__SELECTED EXTRACT__
Anne: Canada is and always has been one of the biggest producers and exporters of uranium in the world. Nevertheless, three of Canada’s ten provinces have outlawed uranium mining, and health professionals have played an important role in each case. Could you please explain why these medical professionals are opposed to uranium mining?
Gordon Edwards: This is a great question. The answer hinges on the remarkable properties of uranium, and the unprecedented nature of the health dangers that it poses. In order to answer the question properly, a good deal of explanation is required.Tens of thousands of doctors and health professionals in 64 countries belong to IPPNW (International Physicians for the Prevention of Nuclear War), a Nobel-Prize winning organization that has called for the abolition of uranium mining worldwide. All doctors swear an oath that features an admonition to “do no harm.” The medical hazards posed by uranium are extremely long-lived and potentially devastating to the health and safety of humans and the environment now and in the distant future, whereas the benefits of uranium are short-term and obtainable in alternative ways. Thus IPPNW regards the abolition of uranium mining as a medical priority. It is a case of preventative medicine on a global scale.[…]
Uranium had no use prior to the discovery of nuclear fission in 1938-39, at the outset of World War II. The first practical use of uranium was to build atomic bombs that were used to destroy two cities filled with men, women and children. About 200,000 people were killed promptly by the bombs, and many thousands of innocent people died lingering deaths from radiation-induced illnesses many decades later. Canada supplied uranium for the WWII Atomic Bomb Project, and for 20 years afterwards Canada sold large quantities of uranium to help build tens of thousands of nuclear weapons. There were no non-military markets for uranium at the time, and the entire industry was shrouded in Cold War secrecy.
In 1965, Canada declared that its uranium would no longer be sold for bombs, but only as fuel for nuclear reactors. Nuclear reactors can be used for scientific research, to produce electricity, and to produce isotopes for use in medicine and industry. But in 1974, India exploded its first atomic bomb using plutonium from a Canadian nuclear reactor, fuelled by uranium, given to India as a gift. Plutonium is a uranium derivative not found in nature, and all reactors fuelled with uranium produce plutonium as a byproduct. Plutonium is a nuclear explosive material that can be used to build nuclear weapons even thousands of years in the future.

__EXTRACTED DATA__
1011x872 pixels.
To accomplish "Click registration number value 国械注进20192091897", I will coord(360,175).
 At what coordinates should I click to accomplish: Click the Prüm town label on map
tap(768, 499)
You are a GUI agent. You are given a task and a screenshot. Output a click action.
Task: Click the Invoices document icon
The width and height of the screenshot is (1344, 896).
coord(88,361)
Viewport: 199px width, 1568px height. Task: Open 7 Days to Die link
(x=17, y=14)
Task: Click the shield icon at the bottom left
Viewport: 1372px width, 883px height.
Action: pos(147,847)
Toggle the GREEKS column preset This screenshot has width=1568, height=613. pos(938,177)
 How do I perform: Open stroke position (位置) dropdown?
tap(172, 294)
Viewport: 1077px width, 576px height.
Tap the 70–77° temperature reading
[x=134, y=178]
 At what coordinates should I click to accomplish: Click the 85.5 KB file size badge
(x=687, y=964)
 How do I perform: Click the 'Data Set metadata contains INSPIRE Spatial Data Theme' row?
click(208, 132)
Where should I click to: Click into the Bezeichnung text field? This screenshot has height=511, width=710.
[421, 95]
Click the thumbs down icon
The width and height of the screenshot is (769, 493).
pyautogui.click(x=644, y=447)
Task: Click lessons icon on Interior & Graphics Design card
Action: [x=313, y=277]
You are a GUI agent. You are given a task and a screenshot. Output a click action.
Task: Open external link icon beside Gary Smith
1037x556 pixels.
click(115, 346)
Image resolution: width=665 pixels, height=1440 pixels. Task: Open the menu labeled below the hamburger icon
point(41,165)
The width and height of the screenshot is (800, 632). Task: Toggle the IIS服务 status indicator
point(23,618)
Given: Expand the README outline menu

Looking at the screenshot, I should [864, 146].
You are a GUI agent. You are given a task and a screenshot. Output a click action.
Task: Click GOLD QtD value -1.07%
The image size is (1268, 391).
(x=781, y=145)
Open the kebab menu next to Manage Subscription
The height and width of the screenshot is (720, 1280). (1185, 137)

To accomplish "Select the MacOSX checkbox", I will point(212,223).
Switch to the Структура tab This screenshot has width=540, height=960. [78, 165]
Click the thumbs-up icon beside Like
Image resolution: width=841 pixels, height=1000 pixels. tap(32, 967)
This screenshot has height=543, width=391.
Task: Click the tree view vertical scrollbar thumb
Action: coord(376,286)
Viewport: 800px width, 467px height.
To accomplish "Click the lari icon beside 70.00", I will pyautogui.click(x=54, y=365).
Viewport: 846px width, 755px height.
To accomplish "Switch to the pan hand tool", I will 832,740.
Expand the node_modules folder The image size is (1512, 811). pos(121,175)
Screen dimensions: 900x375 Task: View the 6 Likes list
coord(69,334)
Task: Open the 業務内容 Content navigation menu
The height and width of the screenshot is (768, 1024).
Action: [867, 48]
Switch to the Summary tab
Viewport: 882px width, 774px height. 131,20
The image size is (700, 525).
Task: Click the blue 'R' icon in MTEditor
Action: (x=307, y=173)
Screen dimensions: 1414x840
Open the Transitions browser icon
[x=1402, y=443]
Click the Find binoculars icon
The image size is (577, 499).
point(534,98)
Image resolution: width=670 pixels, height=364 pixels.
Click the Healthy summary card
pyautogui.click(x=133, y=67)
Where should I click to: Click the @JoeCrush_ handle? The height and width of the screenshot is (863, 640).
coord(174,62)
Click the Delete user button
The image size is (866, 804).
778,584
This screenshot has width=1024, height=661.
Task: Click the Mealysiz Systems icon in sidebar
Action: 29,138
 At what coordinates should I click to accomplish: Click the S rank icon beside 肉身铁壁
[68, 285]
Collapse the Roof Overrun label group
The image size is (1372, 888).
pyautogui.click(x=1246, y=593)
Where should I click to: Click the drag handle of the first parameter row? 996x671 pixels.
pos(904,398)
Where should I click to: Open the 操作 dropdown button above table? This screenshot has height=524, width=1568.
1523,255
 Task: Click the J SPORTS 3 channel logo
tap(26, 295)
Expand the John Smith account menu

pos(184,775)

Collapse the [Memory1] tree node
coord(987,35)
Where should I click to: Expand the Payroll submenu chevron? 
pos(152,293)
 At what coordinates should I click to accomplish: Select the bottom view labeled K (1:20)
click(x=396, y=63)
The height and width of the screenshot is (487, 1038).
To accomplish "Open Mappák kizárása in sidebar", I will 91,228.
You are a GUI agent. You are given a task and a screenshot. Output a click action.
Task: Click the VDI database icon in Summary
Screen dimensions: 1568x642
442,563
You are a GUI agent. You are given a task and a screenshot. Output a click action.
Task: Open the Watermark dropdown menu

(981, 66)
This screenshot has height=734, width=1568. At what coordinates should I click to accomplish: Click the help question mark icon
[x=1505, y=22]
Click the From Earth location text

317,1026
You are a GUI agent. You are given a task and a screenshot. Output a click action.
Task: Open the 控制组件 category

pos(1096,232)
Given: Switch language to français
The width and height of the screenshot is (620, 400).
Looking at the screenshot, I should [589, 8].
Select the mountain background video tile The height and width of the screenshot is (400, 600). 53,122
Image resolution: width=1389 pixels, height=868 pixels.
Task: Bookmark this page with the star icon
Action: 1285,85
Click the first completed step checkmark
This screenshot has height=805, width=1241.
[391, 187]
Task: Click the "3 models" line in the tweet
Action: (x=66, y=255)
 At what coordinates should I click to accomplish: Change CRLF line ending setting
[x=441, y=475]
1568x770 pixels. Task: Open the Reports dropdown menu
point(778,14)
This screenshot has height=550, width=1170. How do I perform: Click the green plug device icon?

__TASK INSTRUCTIONS__
1 – Set down, word for word, the passage of the interview on uranium mining between "Anne: Canada is" and "to uranium mining?", inclusive.
2 – According to the interview on uranium mining, in what year did India explode its first atomic bomb?

__RESULTS IN ORDER__
1 –
Anne: Canada is and always has been one of the biggest producers and exporters of uranium in the world. Nevertheless, three of Canada’s ten provinces have outlawed uranium mining, and health professionals have played an important role in each case. Could you please explain why these medical professionals are opposed to uranium mining?

2 – 1974